Before starting Effexor XR, tell your doctor about any medicines you\'re taking, including over-the-counter drugs and herbal supplements. If you take MAOIs you should not take Effexor XR. If you are taking antidepressants you should be watched closely for signs that your condition is getting worse or that you are becoming suicidal, especially when you first start therapy, or when your dose is increased or decreased. You should also be watched for becoming agitated, irritable, hostile, impulsive, or restless. Such symptoms should be reported to your doctor right away. Effexor XR may raise blood pressure in some patients, so blood pressure should be monitored regularly. When you suddenly stop using or quickly lower your daily dose of Effexor XR, discontinuation symptoms may occur. Talk to your doctor before discontinuing or reducing your dose of Effexor XR. Pregnant or nursing women shouldn\'t take any antidepressant without consulting their doctor. Until you see how Effexor XR affects you, be careful doing such activities as driving a car or operating machinery. Avoid drinking alcohol while taking Effexor XR.

Missed Dose

Take the missed dose as soon as you remember. However, if it is almost time for the next dose, skip the missed dose and take only the next one as directed. Do not take a double dose of this medication.

Possible Side Effects

If you experience any of the following serious side effects, stop taking Effexor XR and contact your doctor immediately or seek emergency medical treatment: an allergic reaction (difficulty breathing; closing of the throat; swelling of the lips, tongue, or face; or hives); seizures; or an irregular heartbeat or severely high blood pressure (blurred vision, headache). Other, less serious side effects may be more likely to occur.

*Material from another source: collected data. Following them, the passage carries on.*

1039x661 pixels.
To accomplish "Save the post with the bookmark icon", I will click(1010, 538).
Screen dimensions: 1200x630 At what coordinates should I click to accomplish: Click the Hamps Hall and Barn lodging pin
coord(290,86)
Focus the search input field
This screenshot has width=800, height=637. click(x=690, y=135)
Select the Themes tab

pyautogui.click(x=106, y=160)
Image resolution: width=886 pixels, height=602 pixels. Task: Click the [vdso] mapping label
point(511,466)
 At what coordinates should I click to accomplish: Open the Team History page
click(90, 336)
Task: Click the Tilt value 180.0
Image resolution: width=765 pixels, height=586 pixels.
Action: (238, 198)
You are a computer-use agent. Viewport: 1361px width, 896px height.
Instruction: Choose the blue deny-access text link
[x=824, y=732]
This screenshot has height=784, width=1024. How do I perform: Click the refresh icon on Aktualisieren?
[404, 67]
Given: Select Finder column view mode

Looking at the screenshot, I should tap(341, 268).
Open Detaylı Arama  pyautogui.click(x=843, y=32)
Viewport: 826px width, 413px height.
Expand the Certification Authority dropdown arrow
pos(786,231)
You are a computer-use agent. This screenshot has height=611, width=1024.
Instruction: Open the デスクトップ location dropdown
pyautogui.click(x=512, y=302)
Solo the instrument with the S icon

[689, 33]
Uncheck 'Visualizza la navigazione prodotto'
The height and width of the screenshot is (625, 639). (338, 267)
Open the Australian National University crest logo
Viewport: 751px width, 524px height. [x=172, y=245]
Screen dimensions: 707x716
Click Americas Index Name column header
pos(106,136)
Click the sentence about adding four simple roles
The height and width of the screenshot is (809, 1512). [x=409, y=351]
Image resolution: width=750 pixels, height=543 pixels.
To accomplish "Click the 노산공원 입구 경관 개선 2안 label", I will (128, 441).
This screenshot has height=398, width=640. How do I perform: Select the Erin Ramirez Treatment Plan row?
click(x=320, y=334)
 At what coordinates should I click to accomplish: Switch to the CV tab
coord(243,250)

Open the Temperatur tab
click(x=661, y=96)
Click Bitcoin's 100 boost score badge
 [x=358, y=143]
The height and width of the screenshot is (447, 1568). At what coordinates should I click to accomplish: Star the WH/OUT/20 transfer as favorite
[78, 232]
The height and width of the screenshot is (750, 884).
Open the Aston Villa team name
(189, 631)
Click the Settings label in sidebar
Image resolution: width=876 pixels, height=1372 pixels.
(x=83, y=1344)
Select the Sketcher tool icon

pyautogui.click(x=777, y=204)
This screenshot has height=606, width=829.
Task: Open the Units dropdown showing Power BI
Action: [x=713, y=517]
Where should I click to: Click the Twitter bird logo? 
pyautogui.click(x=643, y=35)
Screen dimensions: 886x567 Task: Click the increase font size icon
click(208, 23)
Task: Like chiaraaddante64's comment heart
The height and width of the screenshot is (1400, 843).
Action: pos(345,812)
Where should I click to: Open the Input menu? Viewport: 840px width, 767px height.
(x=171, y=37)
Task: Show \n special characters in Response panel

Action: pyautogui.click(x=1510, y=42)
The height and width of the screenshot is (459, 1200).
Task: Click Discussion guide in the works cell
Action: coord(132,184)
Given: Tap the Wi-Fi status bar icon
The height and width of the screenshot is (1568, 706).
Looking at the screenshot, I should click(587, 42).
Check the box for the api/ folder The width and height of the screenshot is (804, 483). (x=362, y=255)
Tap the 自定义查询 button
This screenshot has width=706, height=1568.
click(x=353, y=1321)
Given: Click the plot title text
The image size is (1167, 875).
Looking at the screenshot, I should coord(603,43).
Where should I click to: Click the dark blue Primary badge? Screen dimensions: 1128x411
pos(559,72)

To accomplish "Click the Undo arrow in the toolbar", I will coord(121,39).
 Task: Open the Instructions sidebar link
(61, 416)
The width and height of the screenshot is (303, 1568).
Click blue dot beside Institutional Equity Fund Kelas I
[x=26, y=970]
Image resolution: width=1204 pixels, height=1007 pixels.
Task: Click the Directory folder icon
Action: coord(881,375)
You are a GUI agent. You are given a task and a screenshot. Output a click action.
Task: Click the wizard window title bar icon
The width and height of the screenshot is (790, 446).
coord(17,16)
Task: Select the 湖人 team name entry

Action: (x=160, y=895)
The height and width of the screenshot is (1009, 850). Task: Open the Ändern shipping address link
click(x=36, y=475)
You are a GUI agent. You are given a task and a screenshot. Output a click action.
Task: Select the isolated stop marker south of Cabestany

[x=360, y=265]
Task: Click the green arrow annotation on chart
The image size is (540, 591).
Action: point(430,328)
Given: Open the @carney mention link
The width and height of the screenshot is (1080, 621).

Continue to take Effexor XR and talk to your doctor if you experience nausea, vomiting, upset stomach, abdominal pain, or loss of appetite or weight; dry mouth; drowsiness or dizziness; mild tremor, anxiety, or agitation; insomnia; abnormal dreams; sexual problems such as impotence, abnormal ejaculation, difficulty reaching orgasm, or decreased libido; sweating; yawning; or increase in blood cholesterol levels (detected by blood tests); Side effects other than those listed here may also occur. Talk to your doctor about any side effect that seems unusual or that is especially bothersome.

Storage

Store Effexor XR at room temperature (68F to 77F or 20C to 25C). Keep Effexor XR away from children.

Overdose

Seek emergency medical attention if an overdose is suspected. Symptoms of an Effexor XR overdose may include dizziness, drowsiness, numbness, nausea, irregular heartbeats, seizures, and unconsciousness.

More Information

Use caution when driving, operating machinery, or performing other hazardous activities. Effexor XR may cause dizziness or drowsiness. If you experience dizziness or drowsiness, avoid these activities. Use alcohol cautiously. Alcohol may increase drowsiness, dizziness, and confusion Do not stop taking Effexor XR without first talking to your doctor. Your doctor may need to gradually reduce the dose before stopping the medication completely. Stopping the medication suddenly may cause unpleasant side effects to occur.

Disclaimer

This drug information is for your information purposes only, it is not intended that this information covers all uses, directions, drug interactions, precautions, or adverse effects of your medication. This is only general information, and should not be relied on for any purpose. It should not be construed as containing specific instructions for any particular patient. We disclaim all responsibility for the accuracy and reliability of this information, and/or any consequences arising from the use of this information, including damage or adverse consequences to persons or property, however such damages or consequences arise. No warranty, either expressed or implied, is made in regards to this information.